Explainable AI (XAI) makes AI systems transparent, explainable, and credible. It ensures users understand why a given model arrived at a specific decision so that it is easier to verify, debug, and trust the system. Let’s look at all that XAI entails followed by a real-world example of how it works.
Agentic AI represents the next evolution of intelligent systems—digital entities that not only follow instructions but also set goals, make decisions, and learn independently. These agents will soon encompass every aspect of human life, from finance and energy to robotics and personalised courses. But with this exciting potential comes a critical challenge: understanding what these agents are thinking. Agentic AI does not simply follow conventional systems but engages in self-directed behaviour influenced by constantly changing goals, interaction with the environment, and acquired knowledge, thereby giving rise to some very complicated and often opaque processes behind decisions. An example: A totally autonomous vehicle may suddenly make an unexpected manoeuvre. Or a healthcare agent may recommend some treatment that is not of common standard protocol. Certainly, knowing what an AI agent has done is insufficient. We want to know why it did so.
But why is this understanding so vital?
First, we are more likely to trust technologies we understand. If agentic systems are black boxes making decisions without clear rationale, it will lead to erosion of public trust and subsequently hinder the spread of such systems, and the benefits derived from them. Would you trust a rationally opaque entity to control your health or finances?

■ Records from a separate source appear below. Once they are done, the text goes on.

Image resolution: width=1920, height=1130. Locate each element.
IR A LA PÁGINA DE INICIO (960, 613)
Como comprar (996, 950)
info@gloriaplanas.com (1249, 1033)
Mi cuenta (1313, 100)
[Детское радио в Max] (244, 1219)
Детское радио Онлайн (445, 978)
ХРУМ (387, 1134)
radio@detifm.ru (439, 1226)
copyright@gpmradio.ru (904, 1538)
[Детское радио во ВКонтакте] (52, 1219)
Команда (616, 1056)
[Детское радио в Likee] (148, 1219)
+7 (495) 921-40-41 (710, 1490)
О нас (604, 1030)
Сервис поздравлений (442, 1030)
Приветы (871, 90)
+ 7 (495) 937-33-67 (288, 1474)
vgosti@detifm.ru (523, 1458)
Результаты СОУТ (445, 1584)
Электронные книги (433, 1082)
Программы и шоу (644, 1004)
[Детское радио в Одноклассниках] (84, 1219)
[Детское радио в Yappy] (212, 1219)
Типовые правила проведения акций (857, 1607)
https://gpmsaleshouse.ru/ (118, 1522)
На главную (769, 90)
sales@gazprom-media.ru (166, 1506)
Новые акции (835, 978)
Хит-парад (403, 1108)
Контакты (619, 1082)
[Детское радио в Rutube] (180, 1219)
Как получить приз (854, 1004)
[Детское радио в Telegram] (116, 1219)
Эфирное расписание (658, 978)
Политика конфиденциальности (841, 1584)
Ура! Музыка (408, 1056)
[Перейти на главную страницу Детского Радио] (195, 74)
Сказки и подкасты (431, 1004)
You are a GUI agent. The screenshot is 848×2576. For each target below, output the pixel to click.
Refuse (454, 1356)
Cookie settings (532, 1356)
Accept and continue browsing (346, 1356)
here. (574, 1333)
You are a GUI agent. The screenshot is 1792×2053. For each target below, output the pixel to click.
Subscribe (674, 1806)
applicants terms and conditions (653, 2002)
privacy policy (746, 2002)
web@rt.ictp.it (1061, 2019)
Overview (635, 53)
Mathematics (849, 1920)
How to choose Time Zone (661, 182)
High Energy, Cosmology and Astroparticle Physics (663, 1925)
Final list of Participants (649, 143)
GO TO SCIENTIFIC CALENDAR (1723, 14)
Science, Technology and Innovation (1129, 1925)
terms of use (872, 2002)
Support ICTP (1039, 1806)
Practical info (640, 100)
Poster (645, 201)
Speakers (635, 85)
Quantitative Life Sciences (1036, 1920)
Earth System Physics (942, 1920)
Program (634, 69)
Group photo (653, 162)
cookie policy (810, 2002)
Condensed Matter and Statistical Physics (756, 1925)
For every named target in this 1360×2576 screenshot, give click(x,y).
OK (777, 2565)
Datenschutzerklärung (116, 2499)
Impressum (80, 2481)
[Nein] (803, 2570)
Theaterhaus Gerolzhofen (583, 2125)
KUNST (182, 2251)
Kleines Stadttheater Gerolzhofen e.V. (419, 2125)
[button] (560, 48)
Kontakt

Second, it is something that must be done. Since agents are going to take on new roles, accountability is primary. If an autonomous agent inflicts damage or makes a blunder, who comes under fire when there is no knowledge of the system’s mental processes?
It’s also important to know why an agent made a certain decision so that its logic may be debugged and risks mitigated to ensure it operates safely and reliably.
Finally, we need this understanding for further growth and improvement. Knowledge of the strengths and weaknesses of an agent’s reasoning enables algorithm refinement and helps build better systems. We learn from their successes and failures.
As intelligent agents take on greater roles in society, understanding their decision-making is no longer optional—it’s essential for trust, accountability, and safety. To fully harness their potential, we must ensure their actions are transparent and explainable. This is the critical role of explainable AI (XAI), which enables us to interpret and trust these increasingly autonomous systems.
By giving results without informing how it gets them, AI, especially deep learning, often works as a ‘black box’. Explainable AI is designed to fulfil the goal of rendering AI decisions evident and understandable to humans — it helps understand why an AI system came to a particular conclusion.
The methodologies explainable AI uses are briefly outlined below.
Intrinsic explainability (white-box models)
This approach focuses on using inherently interpretable model architectures. These ‘white-box’ models are designed from the ground up to be transparent in their decision-making process. Examples include:
- Decision trees: These models represent decisions as a series of hierarchical rules, making the path to a prediction easily traceable.
- Linear regression: The relationship between input features and the output is clearly defined by coefficients, indicating the direction and magnitude of each feature’s influence.
- Rule-based systems: Decisions are made based on a set of explicit ‘if-then’ rules that are directly understandable by humans.
While these models offer high interpretability, they often come with limitations in terms of the complexity of the patterns they can learn and their predictive power compared to black-box models.
Post-hoc explainability (black-box models)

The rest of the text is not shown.